§ Prompt: Lay out, as a numbered list, the part of the rows that opens with the line containing "You are a computer-use" and closes with the last line of the rows, with both ends included. Leave out blank lines and the pictures.

§ Information provided:
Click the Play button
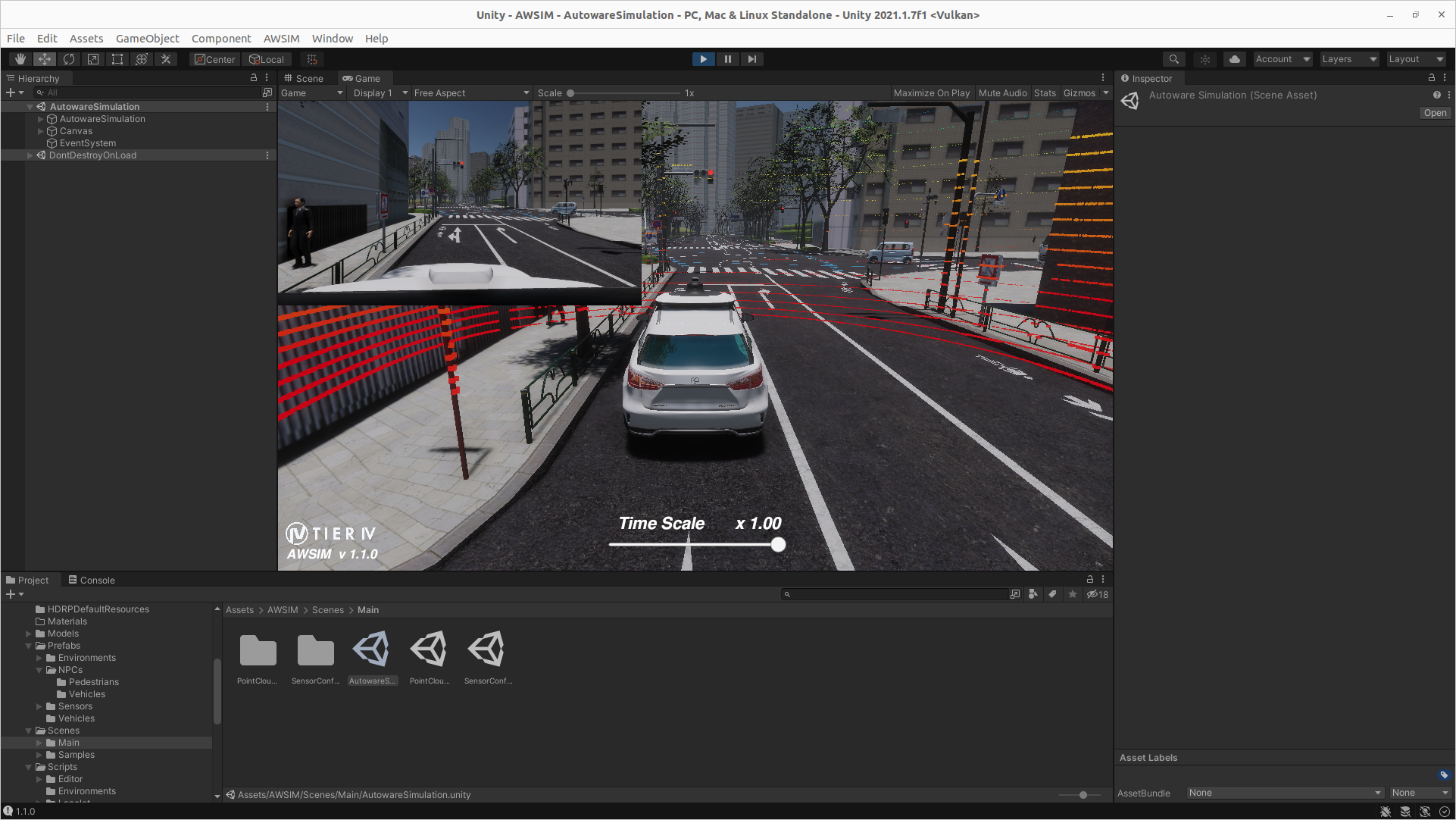The height and width of the screenshot is (820, 1456). [x=703, y=59]
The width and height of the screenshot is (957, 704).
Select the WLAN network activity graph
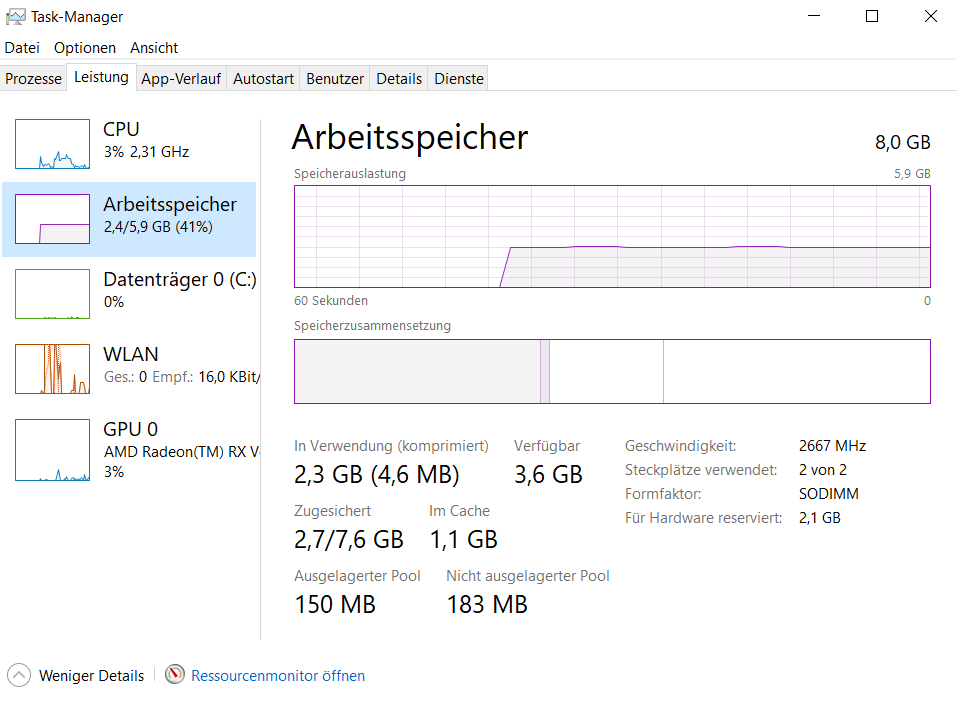pyautogui.click(x=52, y=369)
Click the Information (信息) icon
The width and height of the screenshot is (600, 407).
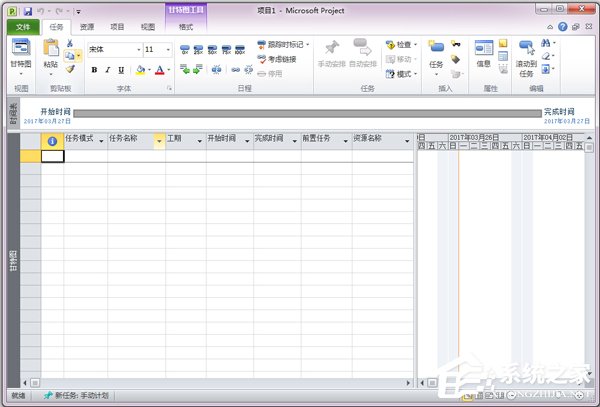[x=483, y=52]
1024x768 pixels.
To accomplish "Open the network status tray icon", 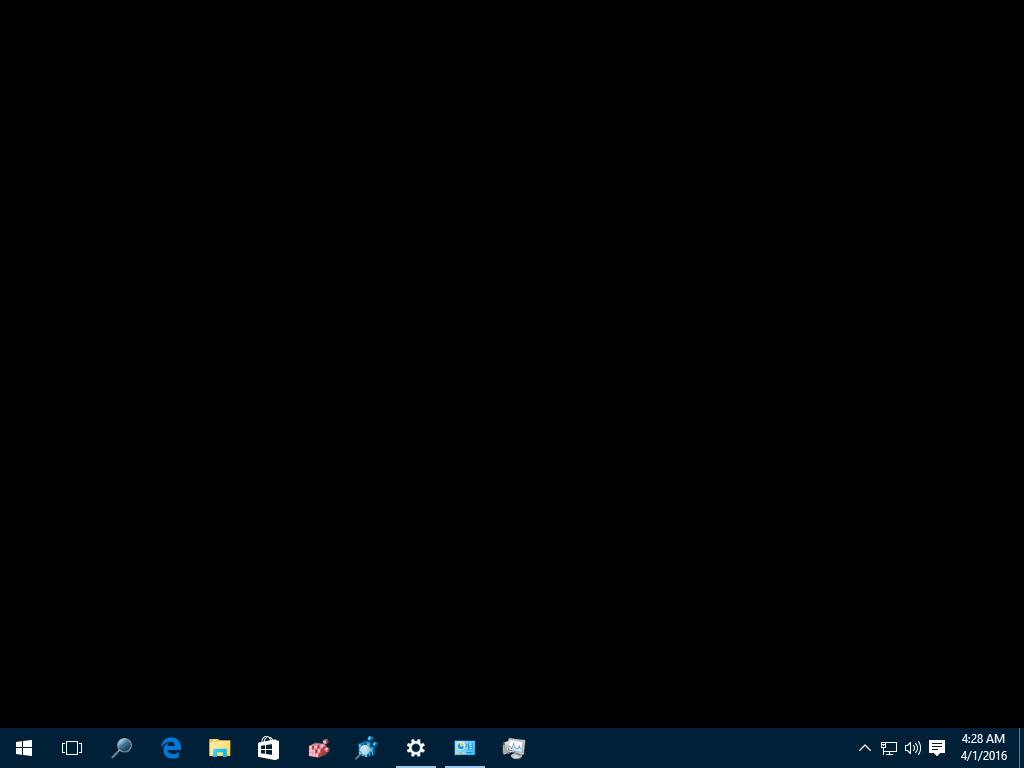I will tap(888, 747).
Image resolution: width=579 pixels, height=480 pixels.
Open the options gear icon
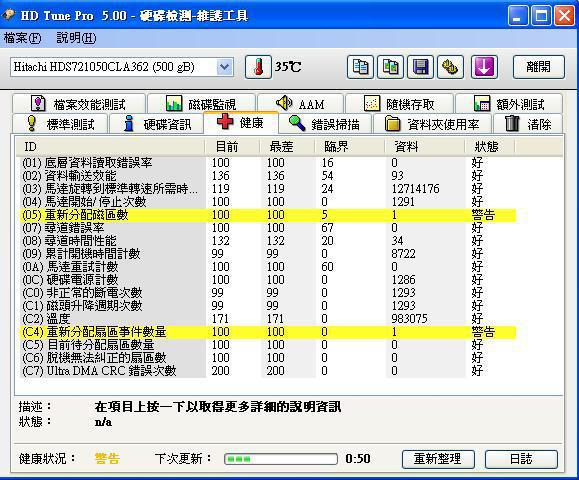(x=450, y=67)
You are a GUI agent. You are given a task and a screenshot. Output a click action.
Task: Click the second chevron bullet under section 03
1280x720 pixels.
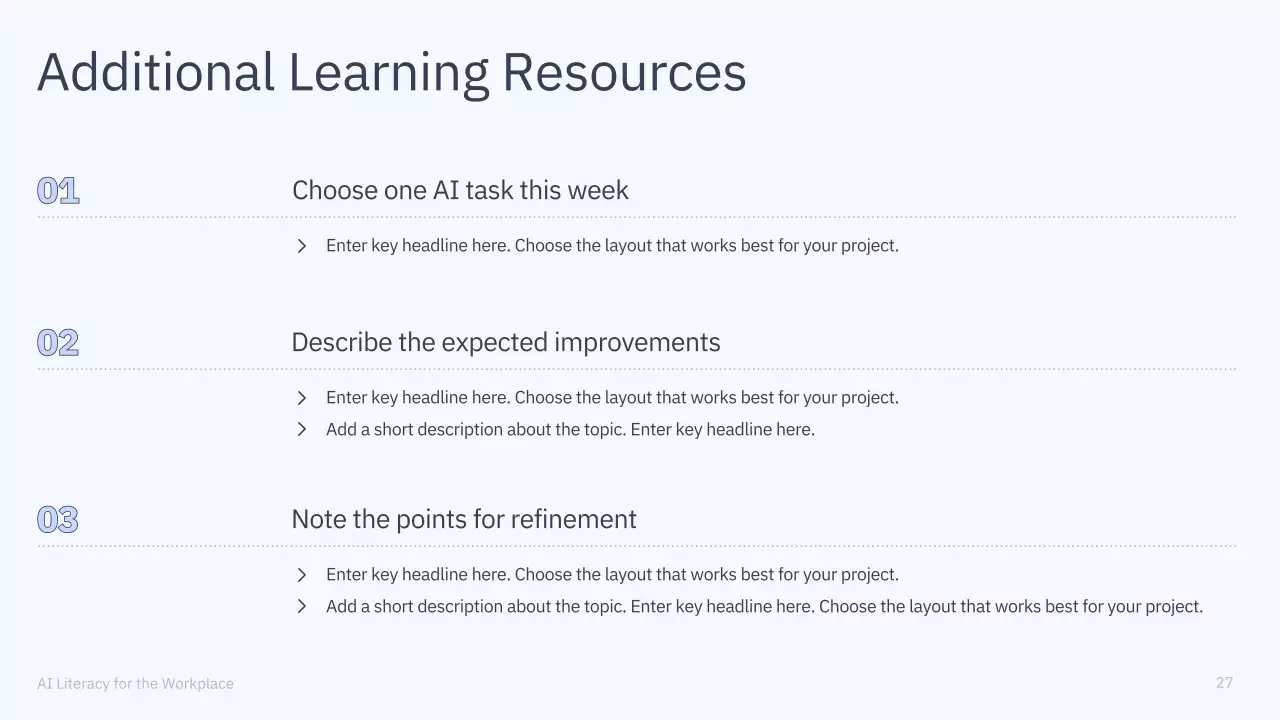coord(302,607)
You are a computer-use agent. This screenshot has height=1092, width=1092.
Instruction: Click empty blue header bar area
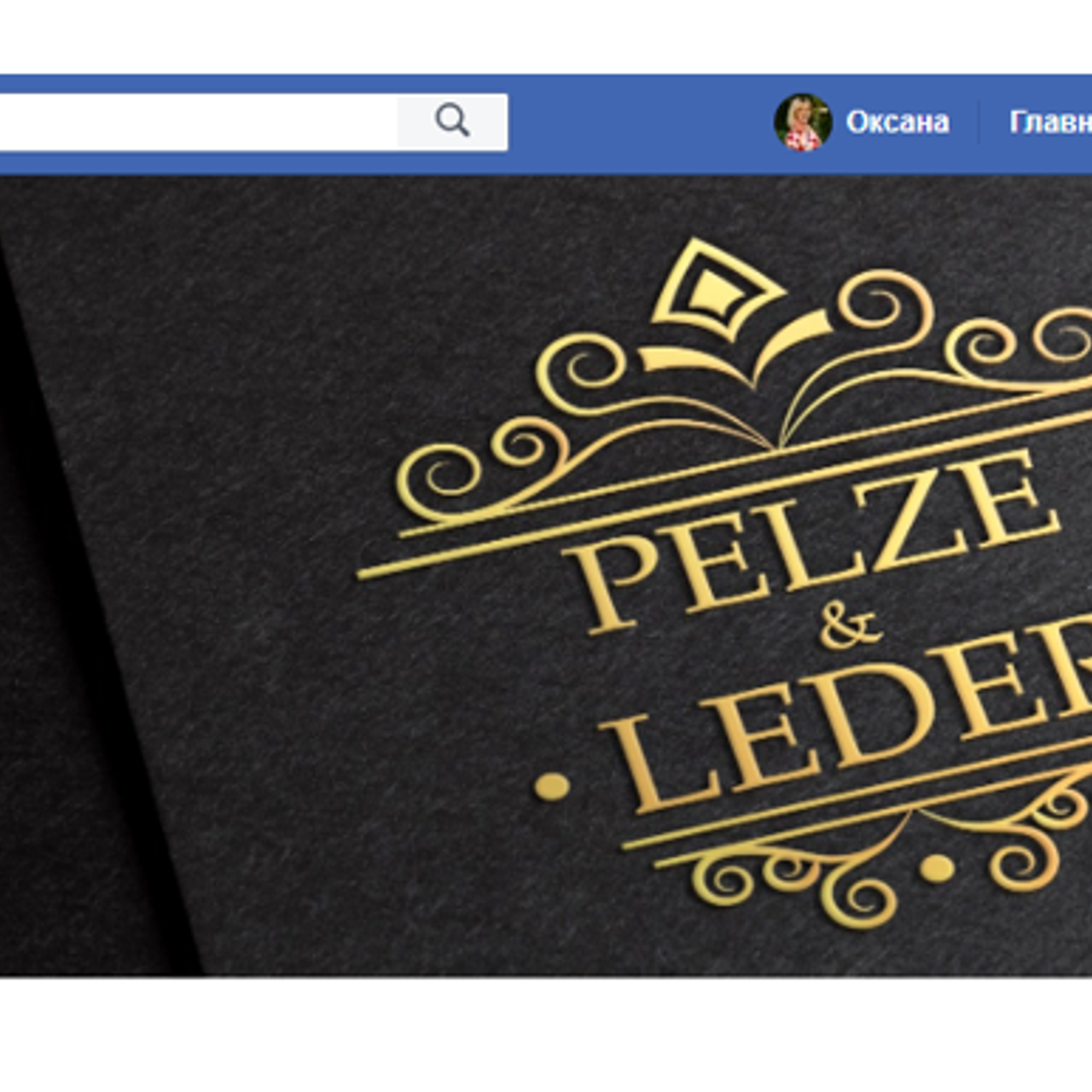tap(640, 124)
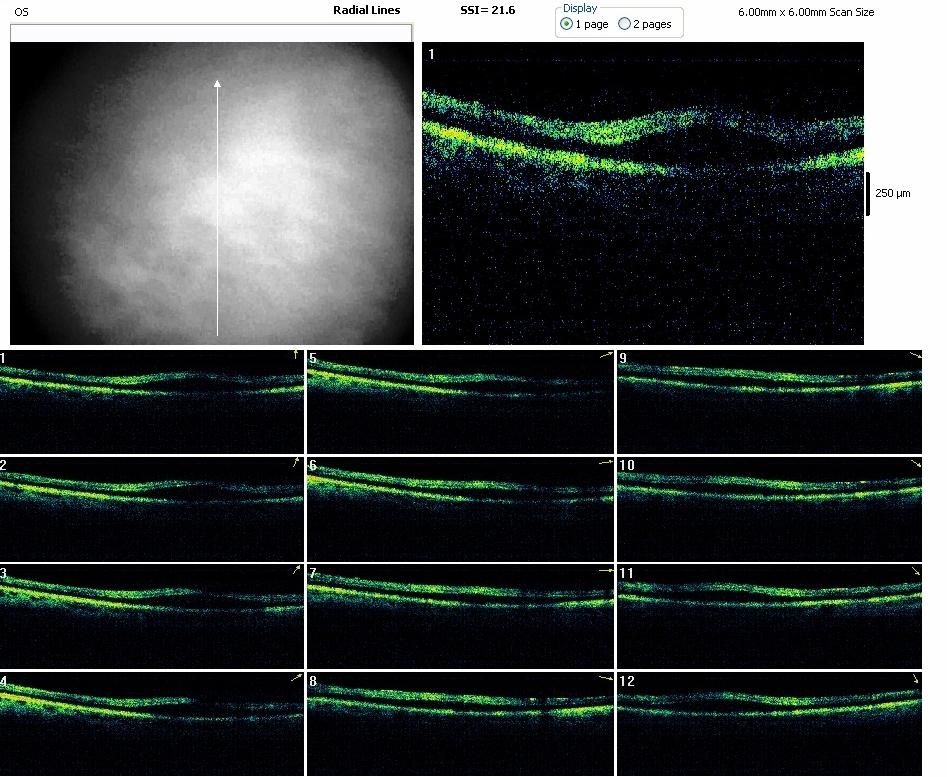Screen dimensions: 947x777
Task: Open radial scan thumbnail number 9
Action: 768,401
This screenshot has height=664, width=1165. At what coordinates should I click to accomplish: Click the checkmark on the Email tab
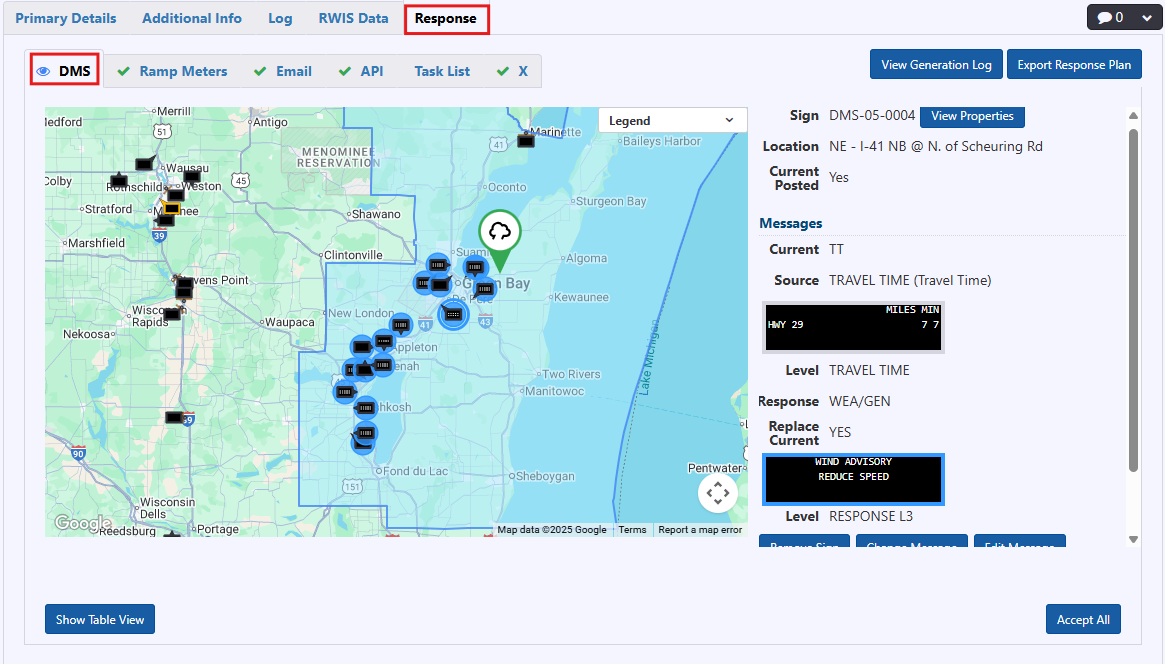pyautogui.click(x=260, y=71)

§ Worked answer:
1. You are a computer-use agent. This screenshot has height=1092, width=1092.
2. Instruction: Click empty blue header bar area
3. tap(640, 124)
4. Screen dimensions: 947x777
5. Task: Open radial scan thumbnail number 9
6. Action: 768,401
7. This screenshot has height=664, width=1165. At what coordinates should I click to accomplish: Click the checkmark on the Email tab
8. pyautogui.click(x=260, y=71)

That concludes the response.